Microbloggoverse entanglement
Not long ago SocialHub featured a long thread about fragmentation of SocialHub discussions due to the forum being federated. My own observation was that “becoming part of the fediverse” was a mixed bag (and on itself a fairly meaningless statement). On one hand we finally removed the member sign-up barrier, so that any fedizen can participate from their own fediverse account. On the other hand the “sense of community” deteriorated and AP-related developer discussions become more dispersed in fragmented fleety microblogging channels than they probably were before, without building an archive and knowledgebase of these discussions.
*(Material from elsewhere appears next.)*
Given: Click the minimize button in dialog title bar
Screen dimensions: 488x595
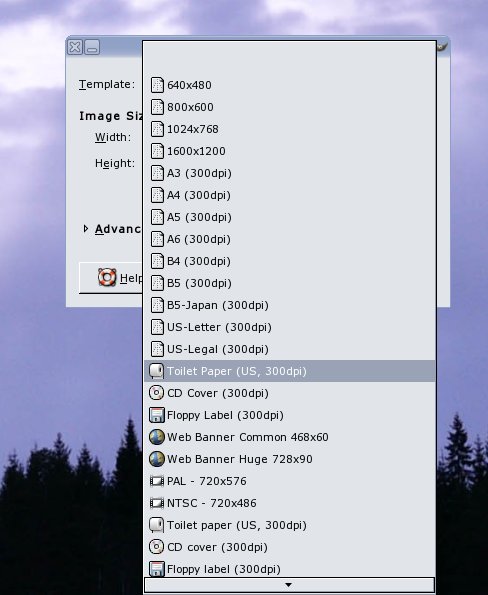Looking at the screenshot, I should coord(92,47).
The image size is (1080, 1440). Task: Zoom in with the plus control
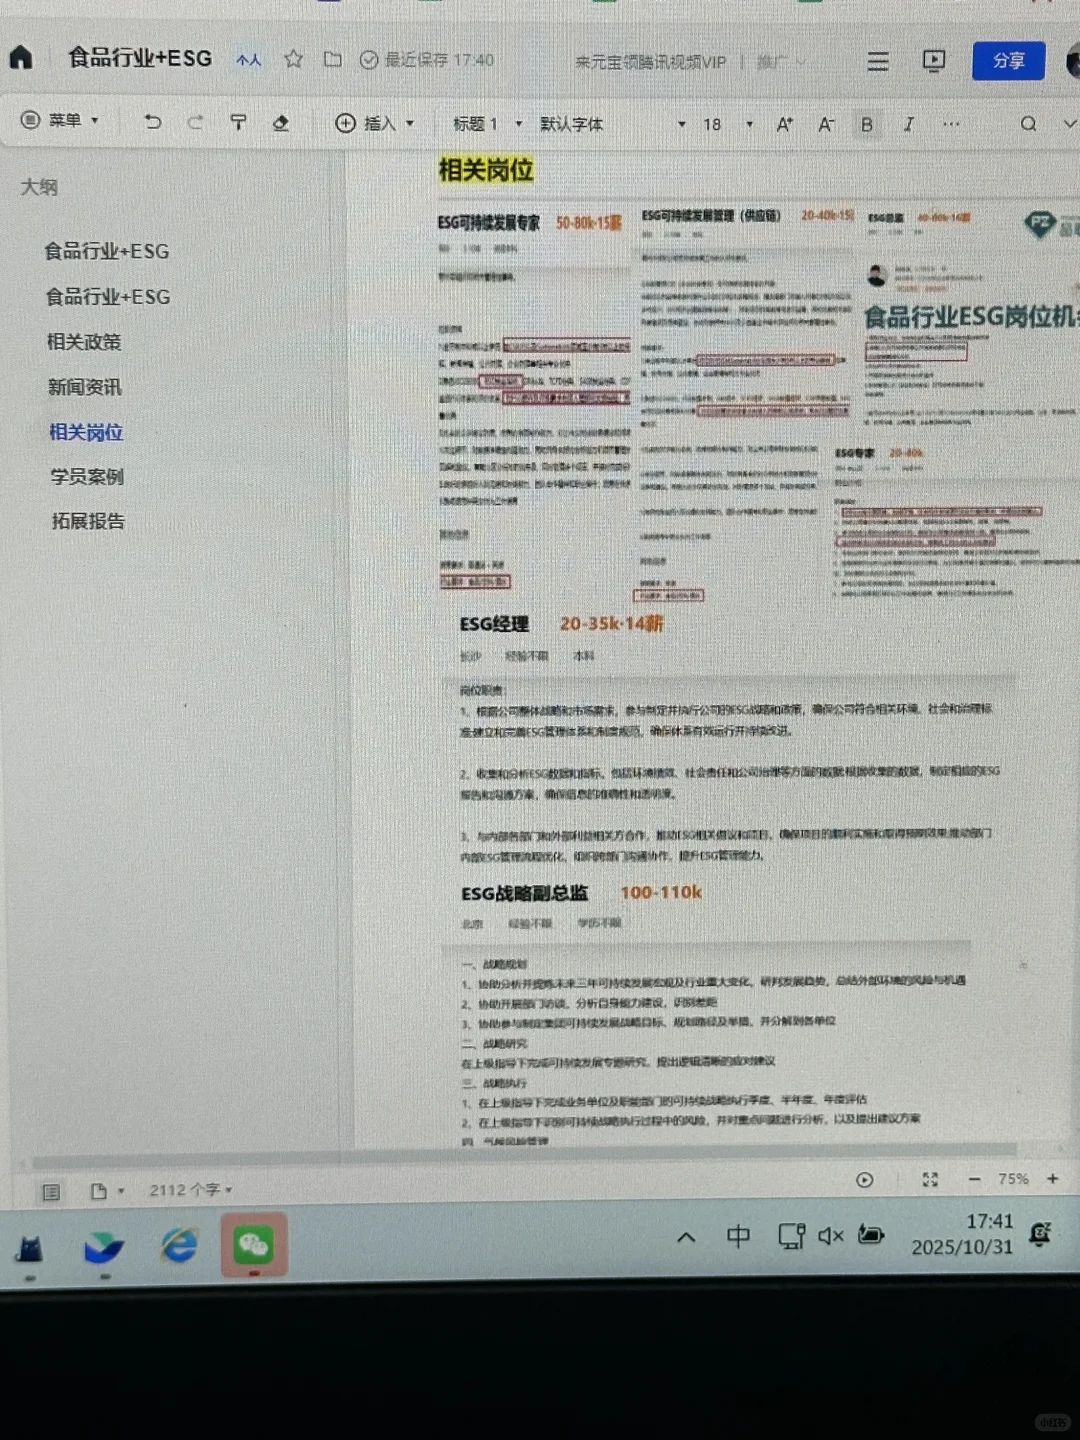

This morning I happened to notice one such interesting discussion where @jdp23 tried to bring the discussion into SocialHub’s context by adding mention of the appropriate AP actor for the #fediversity category. It did not have the desired effect, and rather served to cause a load spike that may have dragged the forum down (a known issue). Jon writes:
(In a discussion on SocialHub, @trwnh asked what kinds of developer-focused discussions were happening elsewhere on fedi and what the barriers were to bringing them to SocialHub. This is certainly a good example! So, as an experiment, I’m going to try tagging @ fediversity @ socialhub.activitypub.rocks to see how that works.*)
[…]
* EDIT: it didn’t work. In fact it may well. have caused a load spike on SocialHub that made SocialHub unavailable for a few minutes, although it’s possible that was just coincidence. In any case I edited this post to remove the tag to keep anybody else from unintentionally also temporarily crashing SocialHub!
Technosphere vs. sociosphere
For a long time it struck me how the fediverse isn’t designed as one usually designs software. It is more that what emerged in the early days - based on working early ‘prototypes’ that explored the ActivityPub protocol, such as Mastodon - was taken for granted. With a working proof-of-concept that communicated in federated fashion taken as-is, the fediverse was seen as ‘universal wall plug’ for connecting apps and fedizens. Any announcement of a project or product “joining the fediverse” a reason to celebrate.
But what does it mean to be federated?
Today an app-centric development approach determines how the fediverse evolves. The protocol and existing installed base is seen as a technical connection point to code support for. And app developers are focused on bringing designated app features into federation. Mostly first to federate between their own app’s instances and then opportunistically with other apps where there may be interoperability. Every app feature - scoped to the particular FOSS project - pushed onto the wire in this ad-hoc tech-focused manner introduces protocol decay and contributes to “Big ball of mud” and “Whack-a-mole driven development” (retain app-by-app interop against moving targets) anti-patterns that makes the next integration more complex than the one before.
The current fediverse represents a technosphere.
Today we have created a fediverse that allows app developers to advertise their federated product features. The app dev is the primary stakeholder, and their Needs drive development. These in turn indirectly represent Needs of people using their app (“users”) via product development or ‘issue-driven design-by-consensus’ often seen in FOSS projects. The secondary stakeholder group are usually called just “Users”, an easy app-centric abstraction that developers love to use. “Users” do not equate to “Fedizens”. At best fedizens are considered tertiary stakeholder group, but mostly app-centric development considers them to be just potential users. On the app-centric fediverse it is all about the app.
A future peopleverse represents a sociosphere.
The current app-centric fediverse has a measure of success. Social networking use cases of existing centralized platforms have been successfully ported to ‘federated space’. A communication medium resulted, having the characteristics of a Microblogging platform, representing an ‘application domain’. It is fair to say that app-centric fediverse evolution has a viable future. Yet I would add that imho an exclusively app-centric fediverse does not represent the future of social networking (and even stronger I think such ‘technospheric approach’ has no future at all, where we get the fediverse we dreamed of). Above all the approach does not do justice to the promise of the ActivityPub protocol to provide us with an interoperable social graph of addressible actors to exchange meaningful social activities with. And then model anything on top of that foundational technology base. More specifically, to use using domain-driven design terminology, to model ‘business domains’.
SX envisions a peopleverse where the needs of people in their daily lives are central and social networking technologies are supporting them online. SX is a solution development method that - based on the SX Pyramid of perspective - starts to investigate personal needs of all people involved in a solution, and then scales to take inter-personal relationships into account, to ultimately consider how societal constructs are modeled that can satisfy these needs. SX thus rises above app development and includes entire ecosystems and grassroots movements to its scope. Only here a true peopleverse may emerge over time.